United States District Court, District of Colorado
Jan 20, 2023
No. 23-MJ-00016-JPO (D. Colo. Jan. 20, 2023)

Opinion

23-MJ-00016-JPO

01-20-2023

UNITED STATES OF AMERICA, Plaintiff, v. KYLE STAEBELL, Defendant.

VIRGINIA L. GRADY Federal Public Defender KILIE LATENDRESSE Assistant Federal Public Defender


VIRGINIA L. GRADY Federal Public Defender

KILIE LATENDRESSE Assistant Federal Public Defender

MOTION FOR DETERMINATION OF COMPETENCY

Kyle Staebell, through counsel, moves this Court to order that Mr. Staebell be evaluated to determine whether he is mentally competent to proceed, as that term is defined in 18 U.S.C. § 4241. Mr. Staebell requests that the Court order that, unless impracticable, the evaluation be conducted by a local psychiatrist or psychologist. In support of this motion, Mr. Staebell states the following:

I. The factual allegations in the complaint, Mr. Staebell's courtroom behavior, and his interactions with defense counsel indicate that Mr. Staebell is suffering from a mental illness that renders him incompetent to proceed.

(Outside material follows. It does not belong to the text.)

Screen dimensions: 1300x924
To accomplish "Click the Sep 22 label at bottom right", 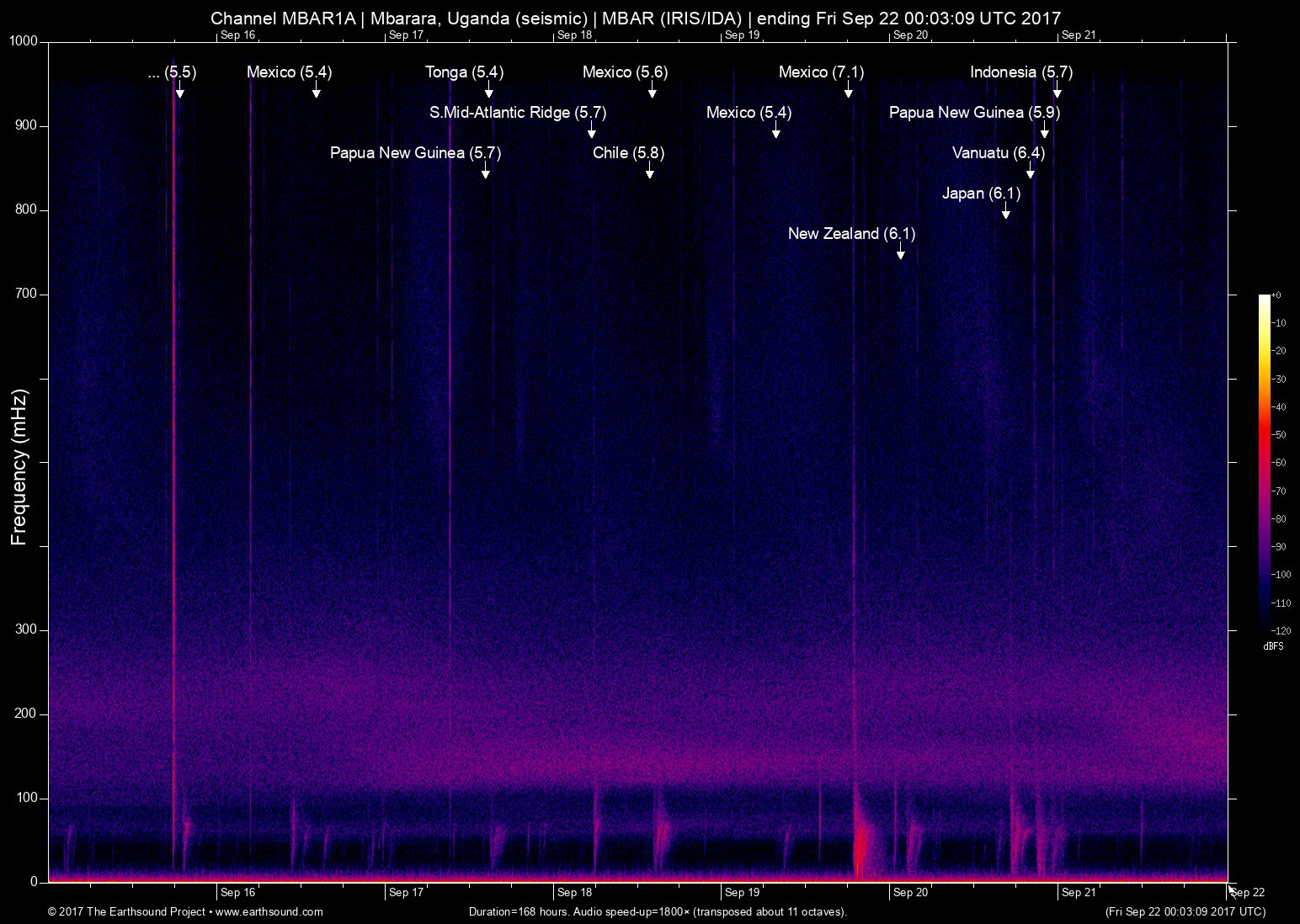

Mr. Staebell has been charged by criminal complaint with transmission of threats in interstate commerce, in violation of 18 U.S.C. § 875(c). (ECF 1). The complaint alleges that Mr. Staebell communicated three separate threats on January 16, 2023. (ECF 1-2). The first alleged threat involved statements submitted to the FBI's National Threat Operations Center (NTOC) tip line where the person claimed they would commit a mass shooting the following day. Id. The second alleged threat involved multiple statements posted to Mr. Staebell's Twitter account claiming a mass shooting would occur at the FBI and DHS offices the following day. Id. The third alleged threat involved an e-mail sent to the Colorado Symphony threatening a mass shooting. Id. During his interview with law enforcement after being arrested for this case, Mr. Staebell apparently told agents that he had previously entered the Colorado Symphony building “because he wanted to conduct an orchestra with a Harry Potter wand that he claimed he had found”, explaining that “orchestra conductors use witchcraft wands to conduct orchestras.” Id.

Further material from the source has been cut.